Tirandosi dietro, a cascata, tutto il traino degli ammortizzatori sociali, dei sussidi di disoccupazione e il solito vuoto delle politiche attive. Già su questo fronte si aprono contraddizioni significative fra i due possibili pretendenti: se dal M5S si pensa di poterlo reintrodurre, Salvini le ha sostenute un po’ tutte, spiegando una volta che “non tutto il Jobs Act va cancellato”. Su ogni cosa aleggia ovviamente la pressione delle associazioni degli industriali.
Esistono poi altri punti, come una frenata sulla contestazione all’Europa pur in un approccio profondamente critico – nessuno dei due parla ormai da tempo di uscita dall’Euro o dall’Ue – la possibilità di sforare il 3% del rapporto deficit/Pil (ma nessuno parla mai delle procedure d’infrazione) pure in questo caso con toni diversi, il taglio dei vitalizi in realtà in gran parte già tagliati, la necessità di sterilizzare l’aumento dell’Iva previsto dalle clausole di salvaguardia che ci portiamo dietro dalla crisi del 2011 (costerà 12 miliardi di euro) e le proposte per la spending review nel Documento di economia e finanza da varare in primavera, antipasto della legge di bilancio.

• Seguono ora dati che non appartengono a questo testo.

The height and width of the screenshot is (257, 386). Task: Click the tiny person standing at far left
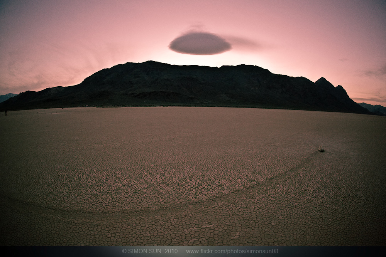click(6, 113)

Il rapporto rischia di interrompersi qui. Il reddito di cittadinanza dovrà per esempio cambiare pelle e perfino nome, se vorrà trovare l’appoggio della Lega. Anche se in fondo già non è ciò che promette di essere: non un compenso dato a tutti i cittadini a prescindere da occupazione e reddito ma un’integrazione rispetto alla soglia minima di povertà che somiglia alla miriade di strumenti di welfare sperimentati in tutta Europa da decenni.
Il tema è l’asticella, collocata troppo in alto senza diversificare la platea dei beneficiari, e l’assenza del motore essenziale di una simile iniziativa. Vale a dire una rete efficiente di centri per l’impiego che impieghi davvero altre persone oltre chi ci lavora.
Stesso discorso per la flat tax salviniana al 15%, a dire il vero un po’ inabissatasi negli ultimi tempi, che arricchirebbe i ricchi per colpire chi ha di meno mortificando, a meno di complicati bilanciamenti che tradirebbero la volontà di fare piazza pulita di detrazioni e altri strumenti, la progressività prevista dalla Costituzione.
Di Maio ci è tornato poco prima delle elezioni: “Penso che la flat tax sia incostituzionale”. In altri casi aveva parlato di “bufala” spiegando che “applicarla sarebbe pura follia” e puntando invece a una riduzione progressiva delle aliquote Irpef. Ma in fondo prima delle elezioni di promesse se ne sono fatte molte, di impegni se ne sono presi di ogni tipo. Anche quello di far dimettere il neosenatore Emanuele Dessì, quello che abita a Frascati, vicino Roma, in una casa popolare da 7 euro e si bullava in rete di picchiare i romeni, puntualmente accettato nel gruppo di palazzo Madama.
Non ci sarebbe dunque da stupirsi. Ma è impossibile che ai grillini possa andare giù una manovra come la “pace fiscale” inserita nel programma della Lega, una specie di rottamazione hard delle cartelle esattoriali. Insomma, un maxicondono in piena regola e in totale tradizione italica.
Questa la sostanza a cui ci sarebbero da aggiungere l’accordo sulla legge elettorale, la sintonia totale sull’abolizione dell’obbligo dei vaccini e in fondo anche sulla gestione dell’immigrazione, fronte che divide i pentastellati – la cui base, lo dimostrano i flussi, ha sottratto molto anche all’elettorato di centrosinistra – ma sul quale non si è esitato a speculare nel corso del 2017, dai “taxi del Mediterraneo” in poi.
In ogni caso, margini per un governo con pochi punti ce ne sarebbero. Appare chiaro, tuttavia, come i roboanti programmi elettorali siano destinati al congelamento per almeno un anno o, nella migliore delle ipotesi (per chi ha votato quei partiti, ovviamente) a concretizzarsi in versioni profondamente ridimensionate e (s)corrette.